‘Get Out’ A Truer Terror
Nicholas Ottone | Wednesday, April 12, 2017
The opening sequence of “Get Out,” Jordan Peele’s masterful social-satire-meets-horror film, captures a single shot of a man walking through a deserted upper-class neighborhood. Clad in a gray hoodie and hissing into a cell phone, he immediately meets a gory fate emblematic of the genre. In a step away from this common trope, however,“Get Out” substitutes the stereotypical teenage girl with a black man whose hoodie evokes images of Trayvon Martin and Jordan Baker. Through this scene and all that follow,“Get Out” proves itself to be a deft and incisive exploration of the themes in Ta-Nehisi Coates’ “Between the World and Me.” The New York Times bestseller likewise provides a framework through which to consider historical and contemporary issues of race and violence in America. By placing the audience squarely within the claustrophobic viewpoint of a black man in modern America, Peele forces the spectators to experience the fear and hopelessness of which Ta-Nehisi Coates writes.
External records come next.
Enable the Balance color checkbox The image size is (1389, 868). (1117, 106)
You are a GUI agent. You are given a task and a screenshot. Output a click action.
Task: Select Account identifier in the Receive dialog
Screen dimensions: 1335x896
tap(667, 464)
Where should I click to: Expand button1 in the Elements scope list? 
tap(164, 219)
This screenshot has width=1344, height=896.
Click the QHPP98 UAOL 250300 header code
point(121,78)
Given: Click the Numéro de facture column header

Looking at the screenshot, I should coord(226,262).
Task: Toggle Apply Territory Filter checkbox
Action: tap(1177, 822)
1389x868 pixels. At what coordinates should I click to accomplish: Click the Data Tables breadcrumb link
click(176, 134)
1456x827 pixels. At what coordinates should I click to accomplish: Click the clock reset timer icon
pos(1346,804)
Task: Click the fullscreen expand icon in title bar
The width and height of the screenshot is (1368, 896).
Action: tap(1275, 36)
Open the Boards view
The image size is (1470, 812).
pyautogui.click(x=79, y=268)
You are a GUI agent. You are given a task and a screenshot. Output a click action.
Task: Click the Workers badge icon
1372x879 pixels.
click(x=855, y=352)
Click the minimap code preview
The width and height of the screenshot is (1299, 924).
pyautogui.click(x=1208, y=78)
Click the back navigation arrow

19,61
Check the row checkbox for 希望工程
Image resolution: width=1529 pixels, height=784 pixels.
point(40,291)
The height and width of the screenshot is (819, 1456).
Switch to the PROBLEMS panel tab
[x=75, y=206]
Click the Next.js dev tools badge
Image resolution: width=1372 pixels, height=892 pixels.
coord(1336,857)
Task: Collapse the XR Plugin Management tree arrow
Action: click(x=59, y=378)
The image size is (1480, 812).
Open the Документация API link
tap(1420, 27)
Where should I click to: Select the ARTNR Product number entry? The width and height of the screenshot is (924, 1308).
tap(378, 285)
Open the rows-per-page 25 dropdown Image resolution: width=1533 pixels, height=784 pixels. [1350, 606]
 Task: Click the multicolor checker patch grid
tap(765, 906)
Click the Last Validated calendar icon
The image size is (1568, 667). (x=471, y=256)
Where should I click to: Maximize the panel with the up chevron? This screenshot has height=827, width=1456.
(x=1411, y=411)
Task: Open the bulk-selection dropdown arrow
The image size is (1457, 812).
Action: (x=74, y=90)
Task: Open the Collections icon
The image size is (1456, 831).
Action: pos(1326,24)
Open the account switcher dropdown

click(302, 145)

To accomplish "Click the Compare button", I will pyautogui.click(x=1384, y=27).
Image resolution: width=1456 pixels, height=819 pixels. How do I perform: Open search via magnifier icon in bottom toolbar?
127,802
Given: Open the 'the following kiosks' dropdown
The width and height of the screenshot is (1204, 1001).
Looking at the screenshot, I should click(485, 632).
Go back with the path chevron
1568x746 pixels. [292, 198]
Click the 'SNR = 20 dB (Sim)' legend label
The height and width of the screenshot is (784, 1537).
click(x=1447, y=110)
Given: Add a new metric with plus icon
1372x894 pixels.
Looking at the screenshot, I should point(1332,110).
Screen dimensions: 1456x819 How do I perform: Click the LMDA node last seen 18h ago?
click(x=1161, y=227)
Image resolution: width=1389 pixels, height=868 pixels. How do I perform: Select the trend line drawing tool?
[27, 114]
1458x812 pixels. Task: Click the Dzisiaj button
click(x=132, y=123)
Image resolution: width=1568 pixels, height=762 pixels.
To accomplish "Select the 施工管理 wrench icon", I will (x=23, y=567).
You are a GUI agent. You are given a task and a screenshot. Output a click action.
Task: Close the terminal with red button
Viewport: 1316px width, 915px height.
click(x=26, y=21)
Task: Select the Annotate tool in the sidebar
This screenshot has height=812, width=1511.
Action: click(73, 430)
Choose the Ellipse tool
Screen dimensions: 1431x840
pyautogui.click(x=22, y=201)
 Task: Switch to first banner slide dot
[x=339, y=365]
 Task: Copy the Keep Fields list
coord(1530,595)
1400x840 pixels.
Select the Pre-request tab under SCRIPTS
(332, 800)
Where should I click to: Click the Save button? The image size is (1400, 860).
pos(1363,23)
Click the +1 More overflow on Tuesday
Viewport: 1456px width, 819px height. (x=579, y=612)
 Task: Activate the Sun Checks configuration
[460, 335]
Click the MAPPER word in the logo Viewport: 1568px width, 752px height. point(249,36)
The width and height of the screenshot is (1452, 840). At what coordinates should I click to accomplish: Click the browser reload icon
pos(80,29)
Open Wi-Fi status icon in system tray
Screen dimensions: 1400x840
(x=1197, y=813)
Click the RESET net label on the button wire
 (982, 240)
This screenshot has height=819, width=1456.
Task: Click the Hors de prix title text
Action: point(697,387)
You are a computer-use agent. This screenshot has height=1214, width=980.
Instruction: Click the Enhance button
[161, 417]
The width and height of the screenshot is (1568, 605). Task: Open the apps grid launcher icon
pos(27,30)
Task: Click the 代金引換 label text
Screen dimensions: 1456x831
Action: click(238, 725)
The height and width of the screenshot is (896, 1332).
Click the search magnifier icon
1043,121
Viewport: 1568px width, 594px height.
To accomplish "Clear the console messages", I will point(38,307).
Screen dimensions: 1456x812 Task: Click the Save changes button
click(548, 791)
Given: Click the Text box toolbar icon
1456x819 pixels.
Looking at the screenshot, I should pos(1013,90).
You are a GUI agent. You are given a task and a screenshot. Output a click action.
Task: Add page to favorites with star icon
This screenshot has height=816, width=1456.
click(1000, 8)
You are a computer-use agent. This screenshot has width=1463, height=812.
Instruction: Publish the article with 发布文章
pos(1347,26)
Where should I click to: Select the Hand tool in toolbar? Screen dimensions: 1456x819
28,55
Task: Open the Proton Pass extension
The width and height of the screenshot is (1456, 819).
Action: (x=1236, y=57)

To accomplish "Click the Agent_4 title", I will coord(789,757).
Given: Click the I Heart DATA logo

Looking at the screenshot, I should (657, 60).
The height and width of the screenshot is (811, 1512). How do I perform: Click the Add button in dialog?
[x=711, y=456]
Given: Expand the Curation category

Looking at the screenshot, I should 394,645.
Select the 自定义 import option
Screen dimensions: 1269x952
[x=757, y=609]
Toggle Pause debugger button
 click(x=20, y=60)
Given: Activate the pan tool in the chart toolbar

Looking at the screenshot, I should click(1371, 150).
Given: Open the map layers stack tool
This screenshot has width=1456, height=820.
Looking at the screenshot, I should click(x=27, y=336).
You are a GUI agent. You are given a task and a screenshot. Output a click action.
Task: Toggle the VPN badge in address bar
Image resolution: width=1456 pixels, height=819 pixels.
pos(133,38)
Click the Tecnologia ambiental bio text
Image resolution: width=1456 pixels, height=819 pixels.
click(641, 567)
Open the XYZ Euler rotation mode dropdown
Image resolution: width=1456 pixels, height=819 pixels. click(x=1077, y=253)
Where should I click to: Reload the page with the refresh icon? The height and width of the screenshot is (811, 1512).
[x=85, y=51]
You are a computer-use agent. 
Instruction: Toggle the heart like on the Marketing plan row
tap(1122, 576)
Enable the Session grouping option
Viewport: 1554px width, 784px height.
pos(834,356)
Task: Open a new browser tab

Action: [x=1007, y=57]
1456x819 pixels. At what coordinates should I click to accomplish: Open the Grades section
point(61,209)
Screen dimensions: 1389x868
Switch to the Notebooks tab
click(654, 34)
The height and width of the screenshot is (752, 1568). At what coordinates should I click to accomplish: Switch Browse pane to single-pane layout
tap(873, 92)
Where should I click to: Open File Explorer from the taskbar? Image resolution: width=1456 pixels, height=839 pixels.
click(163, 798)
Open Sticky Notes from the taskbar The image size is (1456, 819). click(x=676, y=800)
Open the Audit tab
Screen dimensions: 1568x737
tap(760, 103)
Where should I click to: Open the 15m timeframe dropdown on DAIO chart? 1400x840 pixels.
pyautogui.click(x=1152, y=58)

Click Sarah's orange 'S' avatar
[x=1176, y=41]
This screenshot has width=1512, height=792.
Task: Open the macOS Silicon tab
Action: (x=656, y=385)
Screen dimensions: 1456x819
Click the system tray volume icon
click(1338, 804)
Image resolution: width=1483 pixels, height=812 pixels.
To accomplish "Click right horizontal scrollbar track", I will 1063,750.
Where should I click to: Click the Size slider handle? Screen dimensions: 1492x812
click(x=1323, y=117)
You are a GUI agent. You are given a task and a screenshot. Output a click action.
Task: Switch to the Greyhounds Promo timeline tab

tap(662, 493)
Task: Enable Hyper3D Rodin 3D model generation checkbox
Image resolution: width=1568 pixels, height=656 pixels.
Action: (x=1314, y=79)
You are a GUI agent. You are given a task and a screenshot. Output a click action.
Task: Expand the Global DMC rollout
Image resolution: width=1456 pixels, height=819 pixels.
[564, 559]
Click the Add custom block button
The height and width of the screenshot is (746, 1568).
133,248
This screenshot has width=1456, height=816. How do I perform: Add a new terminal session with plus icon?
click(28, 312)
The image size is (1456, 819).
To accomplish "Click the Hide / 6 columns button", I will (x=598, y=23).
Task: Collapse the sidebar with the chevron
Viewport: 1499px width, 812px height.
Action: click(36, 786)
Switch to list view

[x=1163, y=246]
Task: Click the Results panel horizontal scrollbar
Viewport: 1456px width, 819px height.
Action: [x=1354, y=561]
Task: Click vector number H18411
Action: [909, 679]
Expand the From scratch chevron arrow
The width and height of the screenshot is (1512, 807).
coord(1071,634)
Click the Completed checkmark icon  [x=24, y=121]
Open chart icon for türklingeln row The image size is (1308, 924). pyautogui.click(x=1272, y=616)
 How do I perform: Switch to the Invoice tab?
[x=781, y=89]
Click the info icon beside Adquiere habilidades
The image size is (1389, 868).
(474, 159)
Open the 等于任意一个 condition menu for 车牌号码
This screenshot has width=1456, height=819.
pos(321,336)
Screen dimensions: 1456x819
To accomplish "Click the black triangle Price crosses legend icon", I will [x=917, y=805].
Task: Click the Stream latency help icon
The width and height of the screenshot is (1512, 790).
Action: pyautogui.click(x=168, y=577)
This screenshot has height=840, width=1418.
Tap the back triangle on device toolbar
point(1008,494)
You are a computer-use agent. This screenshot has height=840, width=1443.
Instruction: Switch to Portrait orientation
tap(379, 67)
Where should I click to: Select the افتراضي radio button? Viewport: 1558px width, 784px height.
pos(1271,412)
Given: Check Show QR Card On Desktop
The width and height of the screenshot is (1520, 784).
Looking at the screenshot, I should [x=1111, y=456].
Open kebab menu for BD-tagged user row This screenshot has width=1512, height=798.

The portrayal of law enforcement as violent and biased “Get Out” pervades “Get Out” from the beginning. In his book, Coates argues that this bias is not solely the result of unchecked power, but rather “the product of democratic will” and the fear of “people who think they are white fleeing from the cities and into the Dream.” Later on, the flash of a cell phone camera awakens victims, mimicking the style of the countless video accounts of police brutality still circulating across the internet. The audience jointly cringes during the bloody finale as a police cruiser slides into the frame.“Get Out” features this violence unapologetically, both as a horror film and as a reflection of the oft-criticized violent tactics of historical black resistance movements. Chris, the film’s hero, only resorts to violence after exhausting all other avenues. As Coates asks, “Why were our only heroes nonviolent? … Our world is physical. Learn to play defense.”
The movie’s villain could have easily been the police. However, in an astonishing and nuanced turn, Peele instead points his finger toward the elite: upper-class whites who hide their implicit biases underneath a facade of acceptance. “There exists,” Coates argues, “all around us, an apparatus urging us to accept American innocence at face value and not to inquire too much.” Chris buys into this exact phenomenon, and is soon after met with violent consequences. With his unexpected choice in monster, Peele parallels Coates’ own broad indictment of white America. These people live in happily “the most gorgeous dream” — the same American Dream that was never meant for the black population. The Dream itself is realized through the hypnosis in “Get Out,” as Chris succumbs unwillingly to the white community’s wishes. Peele described this hypnotic state as marginalization, explaining, “No matter how hard we scream, the system silences us.”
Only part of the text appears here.